Why is Artisan Cheese So Expensive?

By David Malan, Cheesemaker - Kokerboom Kaas


This is a question frequently asked of us. It is also something that we, as artisan cheese makers, need to clarify.



Premium milk from my dairy costs R8.50 per liter. This is higher in cream content than you can commercially buy. Ten liters of milk produces about 1kg of cheese. That means my basic raw material cost is R85 per kg. Factor in cultures, capital outlay to set up, Electricity and time for 2 months maturation where most of our cheeses are turned and brine washed every day for a month, then twice a week to get the youngest cheese we can sell.


In our town, we can buy cheddar and gouda for between R65 -R75 per kilo, from roadside vendors. It begs the question of integrity of those ingredients and cheese making method.

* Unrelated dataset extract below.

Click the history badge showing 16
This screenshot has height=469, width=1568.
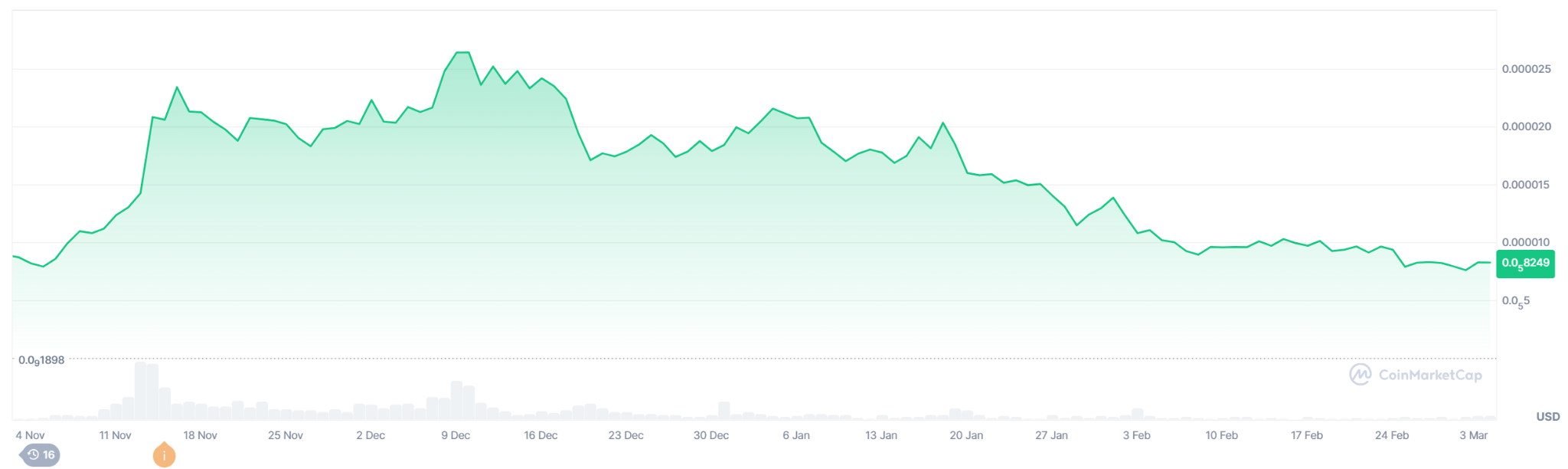(40, 455)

Factor in that the vendor also wants to make a profit so at least 25% mark up is on that product as well. So, the vendor makes or purchases his product for around R45 per kilo. Here we thought that turning lead into gold was fiction! Think what you are eating before you compare prices.


People will buy biltong and spend R230 per kilo happily! If they buy vacuum sealed snap sticks from the chain stores and convenience stores, they pay between R450 and R1200 per kilo without question. Biltong takes 2 days max to make. There is no long maturation.


Cheese is easy to make. (relatively!) It takes a few hours to a few days, at worst, to process. Then Affinage takes place. Affinage is the aging / maturation process as well as the care of the cheese during that period. This takes us anything between a month to four months before our cheese is ready to eat.


Artisan cheese is living cheese. Maturation has not been affected by preservatives or stabilizer – or any chemical additive. It is an ongoing work of art from the time you purchase to eating – for a very good reason!